═════ Quoted text ═════
UNITED STATES DISTRICT COURT SOUTHERN DISTRICT OF NEW YORK


July 16, 2012

HARRY MARQUEZ, PETITIONER,
v.
KENNETH S. PERLMAN, RESPONDENT.

The opinion of the court was delivered by: Wood, U.S.D.J.:

Order

Appearing pro se, Harry Marquez has filed a motion for relief from judgment, pursuant to Rule 60(b) of the Federal Rules of Civil Procedure ("Rule 60(b)"), and a motion to reopen the time to file an appeal, pursuant to Rule 4(a)(6) of the Federal Rules of Appellate Procedure ("Rule 4(a)(6)").*fn1

I.Background

On January 22, 2001, New York City police officers arrested Marquez after an undercover officer purchased two vials of cocaine from his co-defendant, Magdalia Dones; the police alleged that Marquez aided and abetted the transaction. After a jury trial, Marquez was convicted of a single count of Criminal Sale of a Controlled Substance in the Third Degree and sentenced to six to twelve years in New York State prison.

The Appellate Division affirmed the conviction, People v. Marquez, 751 N.Y.S. 2d 190 (N.Y. App. Div. 2002), and the New York State Court of Appeals denied leave to appeal, People v. Marquez, 790 N.E.2d 285 (N.Y. 2003).

Pursuant to 28 U.S.C. § 2254, Marquez timely filed a petition for a writ of habeas corpus in this Court attacking his conviction. (Dkt. No. 1.) While that petition was under review, Marquez informed this Court's Pro Se Office that he had been transferred to the Orleans Correctional Facility in anticipation of deportation, provided his address at the Orleans Correctional Facility, and asked the Court to also send a copy of further correspondence to Ramona Gonzalez at an address in Manhattan. (Dkt. No. 7.) On June 29, 2005, Immigration and Customs Enforcement ("ICE") officers deported Marquez to the Dominican Republic, and, Marquez alleges, threw away Marquez's documents, including his files from this case. Marquez did not provide the Court with his address in the Dominican Republic or any further contact information.
═════
_Exercises to complete_.
[1] Update the records below by replacing "Beratung" with "Hilfe" and reproduce every line, keeping everything else unchanged.
[2] Take the court order on Harry Marquez's motions further, continuing from its final sentence.
═════ Material ═════
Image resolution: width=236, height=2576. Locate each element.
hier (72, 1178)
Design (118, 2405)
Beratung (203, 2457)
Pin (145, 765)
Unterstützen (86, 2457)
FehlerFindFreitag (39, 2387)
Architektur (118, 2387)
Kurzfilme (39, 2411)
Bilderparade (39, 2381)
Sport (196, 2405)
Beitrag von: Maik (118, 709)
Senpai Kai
═════
_Task-by-task results_.
[1]
Image resolution: width=236, height=2576. Locate each element.
hier (72, 1178)
Design (118, 2405)
Hilfe (203, 2457)
Pin (145, 765)
Unterstützen (86, 2457)
FehlerFindFreitag (39, 2387)
Architektur (118, 2387)
Kurzfilme (39, 2411)
Bilderparade (39, 2381)
Sport (196, 2405)
Beitrag von: Maik (118, 709)
Senpai Kai

[2]
Marquez advances four grounds for relief in his petition: (1) that the prosecution failed to present legally sufficient evidence at trial; (2) that the trial court erred in permitting evidence at trial that a sum of money was found in Marquez's pocket after his arrest; (3) that the trial court erred in permitting an undercover police officer to testify as an expert regarding the functioning of drug operations; and (4) that Marquez's sentence was excessive. On May 4, 2006, Magistrate Judge Dolinger recommended that the Court deny Marquez's petition, because he found that sufficient evidence was introduced at trial to support the jury's "conclusion that Marquez participated in some manner in the sale of narcotics to the undercover officer" and because the remaining three grounds for relief were procedurally barred as Marquez had failed to present them to the New York Court of Appeals. (Dkt. No. 8 at 21.) On October 16, 2006, this Court reviewed the Report, dismissed the petition, and declined to grant a certificate of appealablity. (Dkt. No. 9.) The Clerk of the Court mailed a copy of the judgment and a notice of right to appeal to Marquez at Orleans Correctional Facility, but the mail was returned as undeliverable.

There is no record of whether or not the Clerk of the Court mailed a copy to Ms. Gonzalez at the address Marquez provided.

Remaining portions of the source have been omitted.